A grain silo seems to have been the target of the attack at 9am on Thursday, about 35kms south of Baghdad on the road to Wasit. Haitham Abid was driving a lorry past when the missile landed close to the Grain Board building. The lorry crashed and caught fire. He wasn't sure whether he jumped from the cab or was pulled clear, but his right thigh was badly broken.

'Something's Wrong: There Are Too Many Civilian Casualties'
All this as well as the bombing of another market yesterday, Al Shu'la. Dr Tariq said there were over 50 deaths and lots of injuries. Someone told me a day or two ago that I wasn't giving the US enough credit for its efforts to avoid civilian casualties. I'm sorry, but how is it that, when these bombs and missiles are guided by the finest technology human minds have developed, they can still land on a street outside a mosque which is emptying, explode into the bodies of elderly couples flagging down taxis and burn lorries next to food silos?

Something's wrong. There are too many civilian casualties to far from military targets for all of these to be mistakes. Either they're hitting civilians on purpose, to whip up fear in the hope of spurring rebellion, or their weapons are not as precise as they say, in which case, they're not suitable for use in an urban environment. If you can't hit a military target without causing civilian casualties, you don't have the right to attack it.

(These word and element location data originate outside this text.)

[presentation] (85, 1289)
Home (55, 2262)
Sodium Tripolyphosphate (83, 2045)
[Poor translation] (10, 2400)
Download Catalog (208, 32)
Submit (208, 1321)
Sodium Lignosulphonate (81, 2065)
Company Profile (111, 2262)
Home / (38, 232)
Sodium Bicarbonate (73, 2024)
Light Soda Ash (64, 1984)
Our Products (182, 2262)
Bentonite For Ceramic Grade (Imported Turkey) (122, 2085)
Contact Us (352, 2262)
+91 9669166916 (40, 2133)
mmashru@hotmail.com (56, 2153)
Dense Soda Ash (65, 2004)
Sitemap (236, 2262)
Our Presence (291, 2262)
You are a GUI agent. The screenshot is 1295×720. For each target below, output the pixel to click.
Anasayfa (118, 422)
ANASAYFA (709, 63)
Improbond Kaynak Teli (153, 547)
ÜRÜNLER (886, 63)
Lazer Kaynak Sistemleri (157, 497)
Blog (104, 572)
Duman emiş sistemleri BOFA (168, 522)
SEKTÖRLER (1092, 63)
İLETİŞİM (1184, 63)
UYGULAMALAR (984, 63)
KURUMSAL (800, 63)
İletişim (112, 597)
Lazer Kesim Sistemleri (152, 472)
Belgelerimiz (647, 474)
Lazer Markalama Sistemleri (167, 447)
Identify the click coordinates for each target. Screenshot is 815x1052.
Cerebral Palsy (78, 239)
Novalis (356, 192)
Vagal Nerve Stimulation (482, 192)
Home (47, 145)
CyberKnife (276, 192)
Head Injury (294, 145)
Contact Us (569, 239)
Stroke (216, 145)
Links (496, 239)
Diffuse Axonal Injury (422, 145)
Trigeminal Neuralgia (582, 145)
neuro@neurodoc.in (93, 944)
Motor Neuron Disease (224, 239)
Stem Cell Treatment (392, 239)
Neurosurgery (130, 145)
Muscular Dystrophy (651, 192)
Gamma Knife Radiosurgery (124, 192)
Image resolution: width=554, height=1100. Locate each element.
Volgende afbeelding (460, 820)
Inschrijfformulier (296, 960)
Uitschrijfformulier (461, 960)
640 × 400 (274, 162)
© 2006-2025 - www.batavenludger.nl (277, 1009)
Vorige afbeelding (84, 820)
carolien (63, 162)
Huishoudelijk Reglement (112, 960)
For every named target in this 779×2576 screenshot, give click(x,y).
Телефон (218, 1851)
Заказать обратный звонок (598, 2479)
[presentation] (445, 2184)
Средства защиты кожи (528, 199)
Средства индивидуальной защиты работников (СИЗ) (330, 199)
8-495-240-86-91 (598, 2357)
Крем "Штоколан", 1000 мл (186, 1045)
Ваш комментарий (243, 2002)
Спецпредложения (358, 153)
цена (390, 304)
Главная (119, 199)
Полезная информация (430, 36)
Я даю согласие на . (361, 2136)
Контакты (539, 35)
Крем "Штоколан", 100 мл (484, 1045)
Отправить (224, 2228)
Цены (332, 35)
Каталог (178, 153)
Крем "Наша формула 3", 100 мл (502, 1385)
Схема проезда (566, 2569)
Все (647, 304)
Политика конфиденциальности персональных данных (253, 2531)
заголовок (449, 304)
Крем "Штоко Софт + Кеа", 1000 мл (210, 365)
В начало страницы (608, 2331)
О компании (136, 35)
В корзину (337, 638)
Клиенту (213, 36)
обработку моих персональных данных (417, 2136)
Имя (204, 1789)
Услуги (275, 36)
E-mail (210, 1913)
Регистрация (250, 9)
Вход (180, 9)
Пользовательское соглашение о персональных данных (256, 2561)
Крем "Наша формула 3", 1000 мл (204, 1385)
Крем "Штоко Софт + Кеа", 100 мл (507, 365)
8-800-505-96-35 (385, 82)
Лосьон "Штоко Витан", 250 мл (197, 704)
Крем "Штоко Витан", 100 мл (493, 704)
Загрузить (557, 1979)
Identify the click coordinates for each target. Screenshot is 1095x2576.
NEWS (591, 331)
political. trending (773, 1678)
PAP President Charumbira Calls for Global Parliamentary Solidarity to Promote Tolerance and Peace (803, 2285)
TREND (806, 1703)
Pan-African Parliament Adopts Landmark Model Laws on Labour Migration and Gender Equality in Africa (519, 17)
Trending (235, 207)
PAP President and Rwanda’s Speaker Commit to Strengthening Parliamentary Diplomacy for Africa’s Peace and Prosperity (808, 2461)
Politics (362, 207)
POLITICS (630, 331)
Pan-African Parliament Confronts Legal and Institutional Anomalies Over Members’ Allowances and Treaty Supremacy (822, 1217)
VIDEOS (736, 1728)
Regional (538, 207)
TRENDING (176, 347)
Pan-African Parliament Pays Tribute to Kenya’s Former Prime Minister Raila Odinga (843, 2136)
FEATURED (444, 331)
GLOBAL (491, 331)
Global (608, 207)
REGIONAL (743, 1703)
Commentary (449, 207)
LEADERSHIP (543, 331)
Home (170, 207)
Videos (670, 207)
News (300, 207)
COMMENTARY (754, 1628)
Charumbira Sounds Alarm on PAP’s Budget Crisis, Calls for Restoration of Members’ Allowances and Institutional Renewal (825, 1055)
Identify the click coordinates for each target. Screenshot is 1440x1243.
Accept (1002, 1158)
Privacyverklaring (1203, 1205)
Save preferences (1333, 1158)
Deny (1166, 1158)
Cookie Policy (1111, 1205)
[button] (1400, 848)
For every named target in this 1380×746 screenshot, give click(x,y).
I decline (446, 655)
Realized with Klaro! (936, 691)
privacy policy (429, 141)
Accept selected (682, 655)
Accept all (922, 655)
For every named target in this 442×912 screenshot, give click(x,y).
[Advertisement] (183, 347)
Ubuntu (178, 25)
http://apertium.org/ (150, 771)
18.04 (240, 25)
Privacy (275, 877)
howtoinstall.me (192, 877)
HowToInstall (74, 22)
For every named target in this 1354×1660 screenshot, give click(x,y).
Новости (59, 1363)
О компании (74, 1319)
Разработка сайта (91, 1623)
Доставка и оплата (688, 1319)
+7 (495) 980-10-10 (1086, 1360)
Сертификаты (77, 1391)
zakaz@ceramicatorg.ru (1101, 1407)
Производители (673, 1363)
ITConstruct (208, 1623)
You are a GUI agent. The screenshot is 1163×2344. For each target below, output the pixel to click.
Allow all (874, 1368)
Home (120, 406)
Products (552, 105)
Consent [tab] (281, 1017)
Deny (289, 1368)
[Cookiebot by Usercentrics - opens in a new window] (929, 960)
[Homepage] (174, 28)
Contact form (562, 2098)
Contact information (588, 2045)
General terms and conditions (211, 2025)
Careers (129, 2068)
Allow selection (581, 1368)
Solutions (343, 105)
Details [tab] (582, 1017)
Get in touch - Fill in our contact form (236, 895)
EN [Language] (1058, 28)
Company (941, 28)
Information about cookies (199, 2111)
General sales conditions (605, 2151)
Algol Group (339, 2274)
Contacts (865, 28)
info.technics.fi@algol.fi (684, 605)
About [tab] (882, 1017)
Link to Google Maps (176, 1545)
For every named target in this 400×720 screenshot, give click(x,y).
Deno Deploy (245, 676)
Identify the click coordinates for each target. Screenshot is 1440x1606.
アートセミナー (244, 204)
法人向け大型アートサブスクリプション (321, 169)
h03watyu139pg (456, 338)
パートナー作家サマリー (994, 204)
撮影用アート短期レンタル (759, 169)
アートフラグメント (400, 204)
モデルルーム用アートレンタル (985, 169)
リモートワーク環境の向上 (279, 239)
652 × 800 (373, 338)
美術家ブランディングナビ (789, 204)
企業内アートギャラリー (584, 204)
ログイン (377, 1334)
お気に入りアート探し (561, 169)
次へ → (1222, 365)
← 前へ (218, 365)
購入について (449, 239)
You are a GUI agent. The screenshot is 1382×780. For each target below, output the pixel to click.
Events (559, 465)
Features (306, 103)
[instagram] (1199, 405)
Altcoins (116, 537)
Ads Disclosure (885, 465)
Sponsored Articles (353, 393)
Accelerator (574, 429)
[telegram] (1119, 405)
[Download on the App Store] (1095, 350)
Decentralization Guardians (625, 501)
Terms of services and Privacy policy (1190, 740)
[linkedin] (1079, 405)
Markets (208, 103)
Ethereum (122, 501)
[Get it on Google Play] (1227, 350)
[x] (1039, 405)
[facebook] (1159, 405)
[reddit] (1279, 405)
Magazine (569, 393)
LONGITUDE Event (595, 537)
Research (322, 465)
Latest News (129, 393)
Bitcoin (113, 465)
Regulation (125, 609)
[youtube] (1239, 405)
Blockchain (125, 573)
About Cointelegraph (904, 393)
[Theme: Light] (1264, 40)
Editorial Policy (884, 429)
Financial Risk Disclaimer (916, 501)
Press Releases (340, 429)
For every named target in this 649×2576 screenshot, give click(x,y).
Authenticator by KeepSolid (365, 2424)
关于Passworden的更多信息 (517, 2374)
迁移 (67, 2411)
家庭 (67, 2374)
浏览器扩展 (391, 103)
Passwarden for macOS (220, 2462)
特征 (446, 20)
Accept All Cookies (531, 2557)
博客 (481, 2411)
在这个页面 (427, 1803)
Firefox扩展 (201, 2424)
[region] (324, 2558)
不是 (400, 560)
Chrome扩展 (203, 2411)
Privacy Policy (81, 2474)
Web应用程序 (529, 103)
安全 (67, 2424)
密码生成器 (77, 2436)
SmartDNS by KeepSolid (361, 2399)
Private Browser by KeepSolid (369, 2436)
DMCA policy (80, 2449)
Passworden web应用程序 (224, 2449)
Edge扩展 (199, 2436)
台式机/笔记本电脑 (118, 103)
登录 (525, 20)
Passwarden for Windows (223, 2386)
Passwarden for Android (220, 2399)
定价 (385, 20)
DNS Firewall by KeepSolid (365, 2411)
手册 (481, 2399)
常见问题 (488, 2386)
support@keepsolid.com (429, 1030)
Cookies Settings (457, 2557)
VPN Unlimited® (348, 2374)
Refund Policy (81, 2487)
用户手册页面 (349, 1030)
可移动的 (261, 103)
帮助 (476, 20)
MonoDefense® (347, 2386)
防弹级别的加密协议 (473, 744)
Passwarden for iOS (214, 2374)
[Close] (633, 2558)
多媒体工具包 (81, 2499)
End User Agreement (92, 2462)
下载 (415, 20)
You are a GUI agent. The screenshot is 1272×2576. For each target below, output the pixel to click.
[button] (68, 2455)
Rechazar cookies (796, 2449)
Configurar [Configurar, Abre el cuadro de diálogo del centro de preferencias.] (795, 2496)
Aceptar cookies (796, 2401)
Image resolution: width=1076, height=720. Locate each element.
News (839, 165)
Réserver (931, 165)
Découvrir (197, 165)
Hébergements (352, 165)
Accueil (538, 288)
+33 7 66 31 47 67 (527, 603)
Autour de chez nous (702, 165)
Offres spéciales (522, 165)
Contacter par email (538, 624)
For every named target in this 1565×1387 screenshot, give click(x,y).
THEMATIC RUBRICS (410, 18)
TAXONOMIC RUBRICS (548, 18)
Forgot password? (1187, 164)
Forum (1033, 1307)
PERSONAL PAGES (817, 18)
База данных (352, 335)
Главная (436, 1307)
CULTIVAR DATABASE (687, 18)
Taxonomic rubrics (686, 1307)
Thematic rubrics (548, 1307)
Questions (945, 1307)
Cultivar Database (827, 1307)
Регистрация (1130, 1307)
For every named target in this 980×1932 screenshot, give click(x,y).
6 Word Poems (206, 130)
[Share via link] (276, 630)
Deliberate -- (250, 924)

The US has apparently claimed that some of this is done by the Iraqi military to make the US look bad. I can't rule that out. But anything that comes from an aircraft, at least, is unlikely to be from the Iraqis. We will probably never know the full truth of who did what to whom. Meanwhile, and as ever, the people of Iraq are still dying, still the pawns in everyone else's political games.

Expelled from Iraq
I'm being expelled from Iraq. There's no shame in it either, being booted out by this government, but it hurts, it aches. I can't say goodbye to anyone because there are no phones and we can't go anywhere without a minder and permission from the foreign ministry. I'm not going to know if they're safe and I can't hold them when they're scared and their phones might not work for months.

And it seems like, for a lot of journalists, this isn't a story anymore. Apparently it's starting to drag. "House destroyed by bomb" is a story. "Second house destroyed by bomb" is still a story. Another and another and yet another house destroyed by a bomb is not. There was a flurry of excitement last night when the rumor began to circulate that a hospital had been bombed, but no -- "it was only another market, near a hospital." Whole packs of them are leaving now, and that makes getting kicked out even more rubbish because there are fewer and fewer witnesses.

It's not the buildings that rock in the aftershock of the explosions but the whole earth. It feels exactly the same on the ground floor as on the fifth. The bombs have been more frequent today, and closer, than any other day.

Still, I'm going to miss it, miss the Iraqis. I don't think there's anyone like them, soldiers sharing warm bread and salty cheese curds with us, standing round a wooden sand-box which does the job as a table, pouring glasses of sugary chai from a metal flask and every one of them giggling like schoolgirls, guns across their shoulders, while Sabah clowns in the face of it all, making jokes in mime about bombs falling, hugging the pillar behind him in half-mock terror, snorting with uncontrollable laughter.

At least I should make it home in time for my law exam on Thursday. Insha'Allah.